Make of the comments what you will.

For what it’s worth, I spoke with Tom Campanella, who is almost certainly the leading American expert on Chinese Urbanism (and the author of Concrete Dragon: China’s Urban Revolution and What It Means for the World) about the actual substance of Duany’s comments. While there’s no question that there’s a lot of crappy skyscraper building going on in Asia, and large numbers of people live in odious conditions, according to Campanella tall buildings are “absolutely essential” in order to accommodate the massive migration of people from China’s rural areas to its cities—”easily the largest migration in human history.”

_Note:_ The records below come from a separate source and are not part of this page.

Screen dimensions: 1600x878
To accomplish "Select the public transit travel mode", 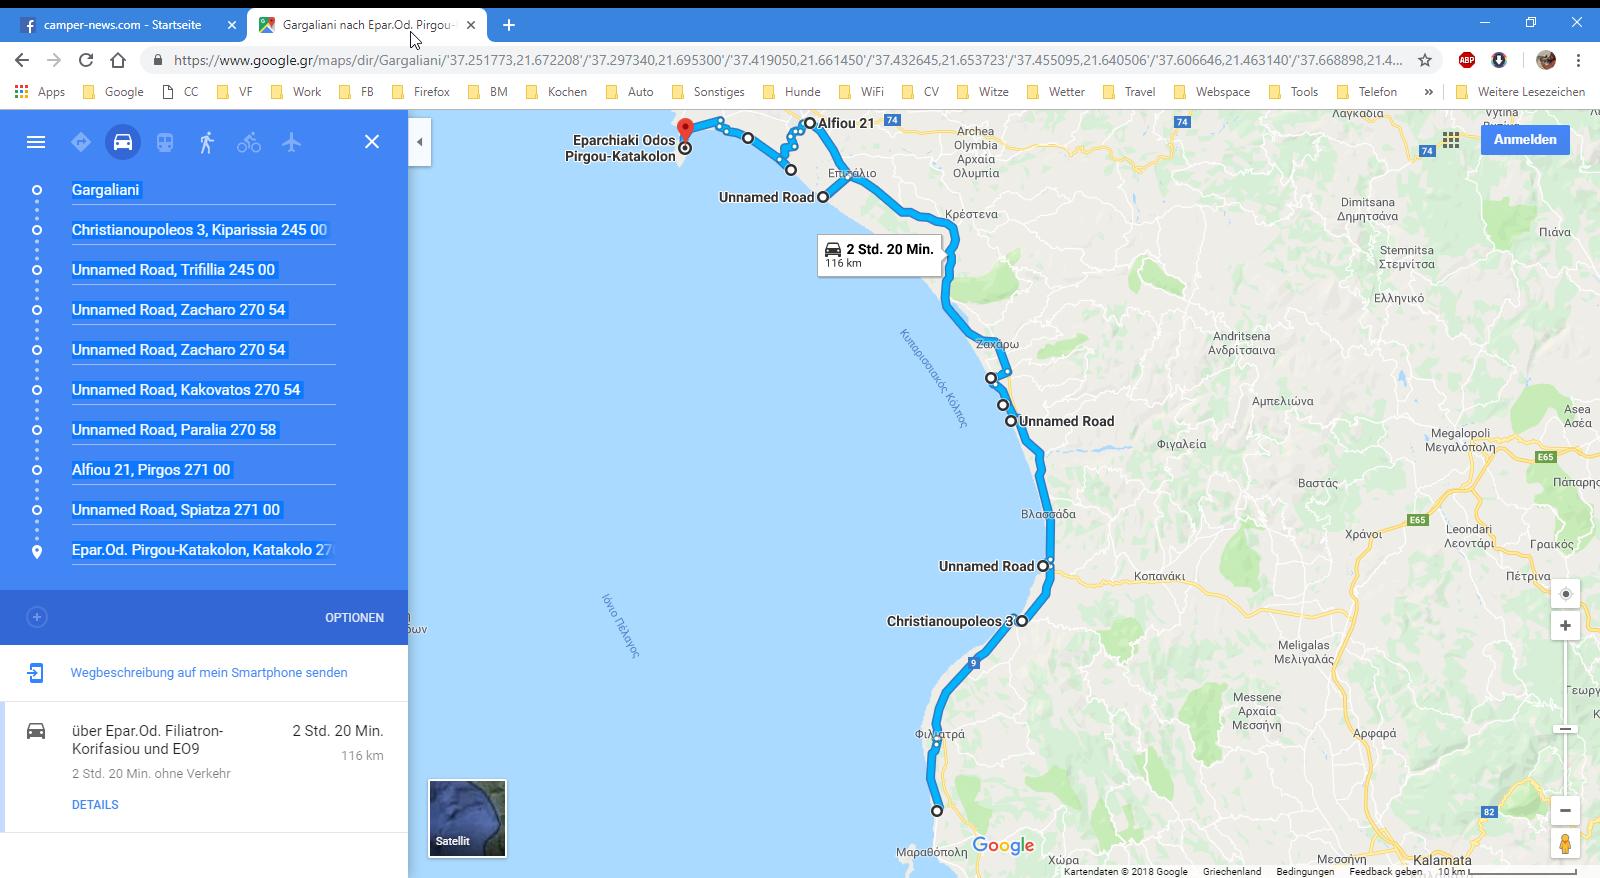I will click(165, 142).
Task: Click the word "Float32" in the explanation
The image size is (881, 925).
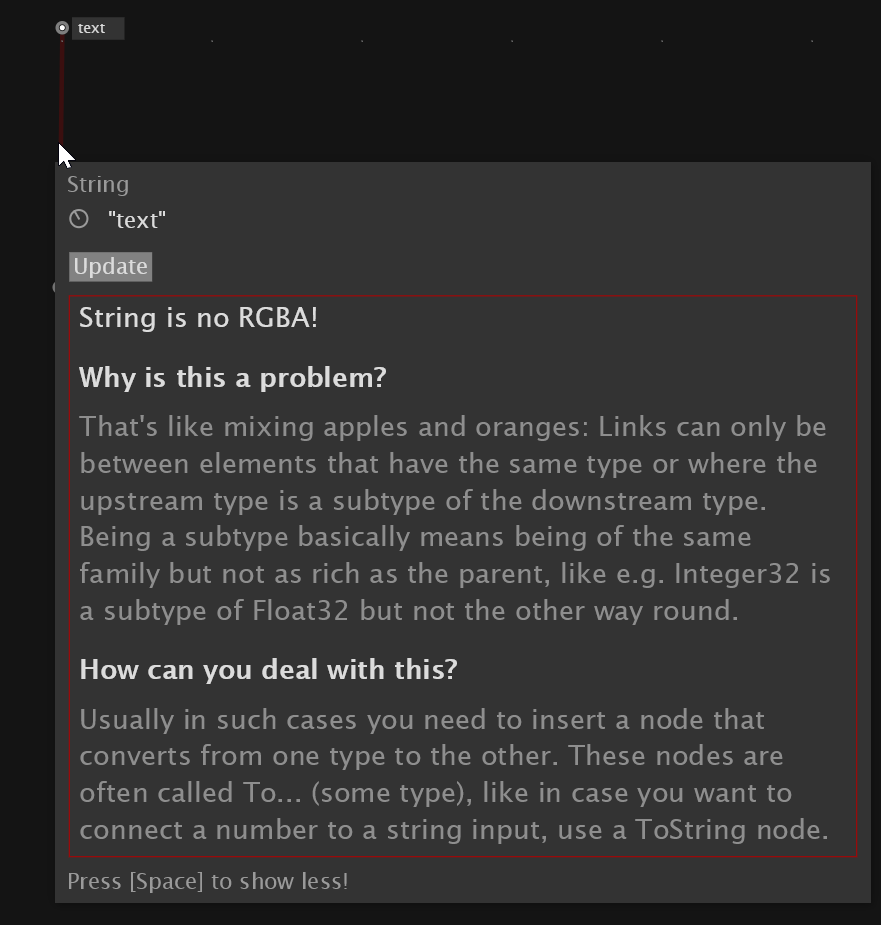Action: point(300,611)
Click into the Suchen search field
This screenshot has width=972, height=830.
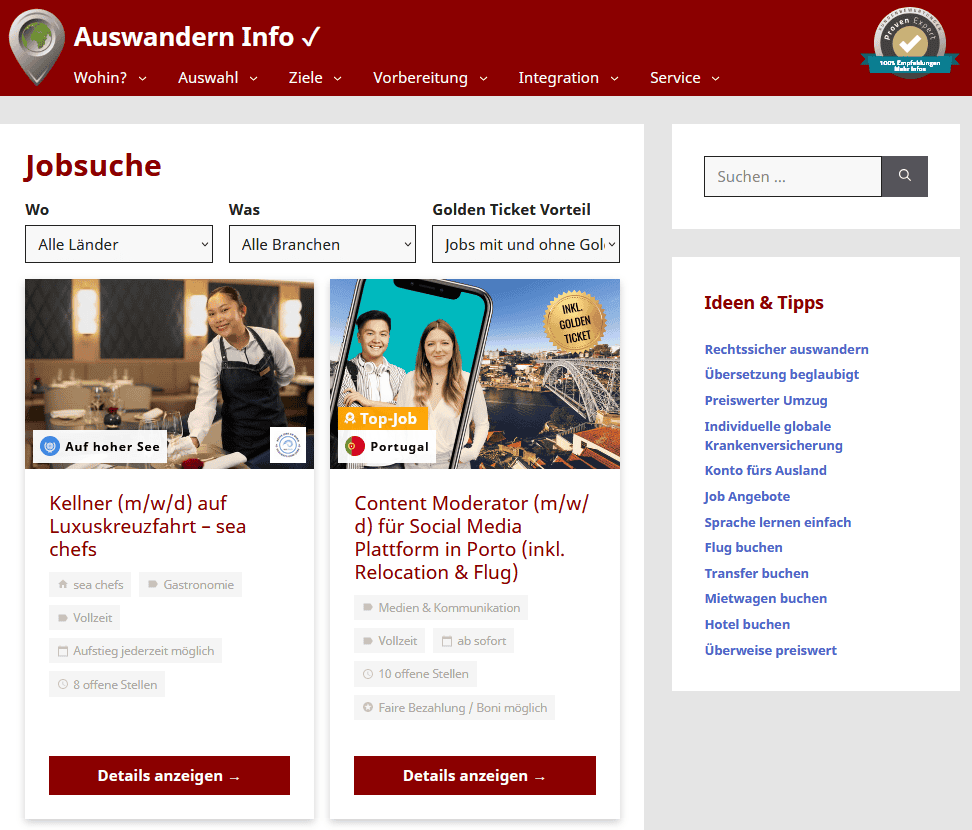(x=792, y=177)
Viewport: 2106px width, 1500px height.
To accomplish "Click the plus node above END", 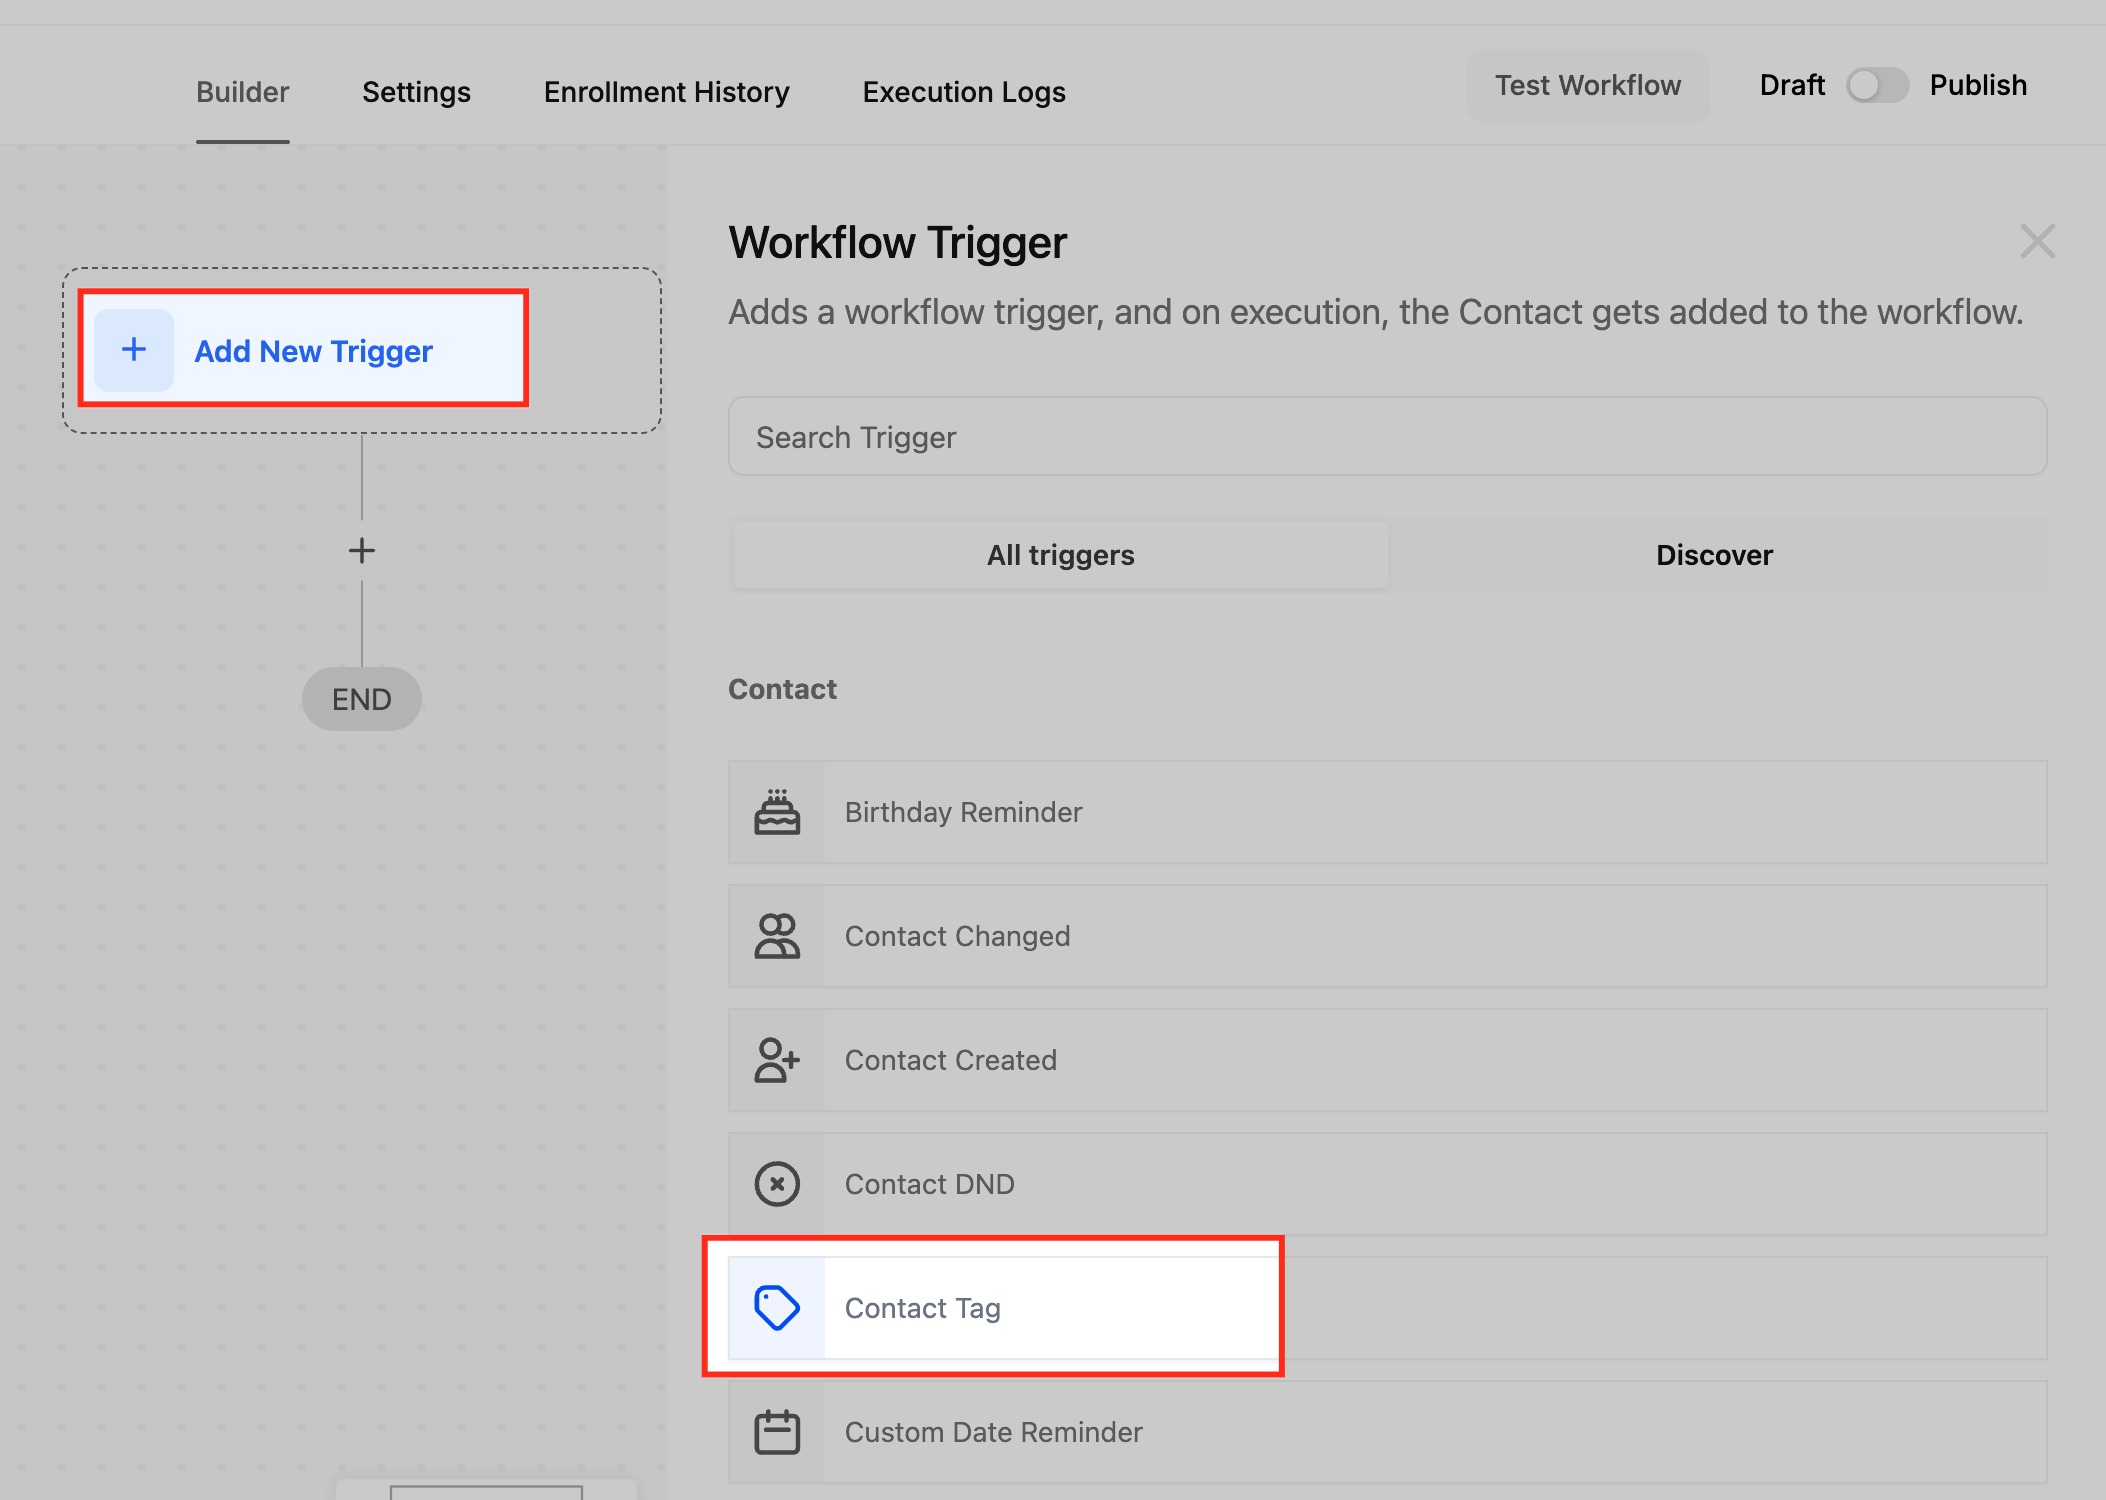I will (362, 550).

For all the gloom, he suggests there’s actually much to be encouraged about in Asian urbanism. Unlike much of the West (and America in particular), there is no “deep-rooted anti-urbanism” on a cultural level, nor is there anything that might be analagous to the “white flight” problem. For better or worse, or maybe better and worse, Asian cities and skyscrapers will be defining each other for many years to come.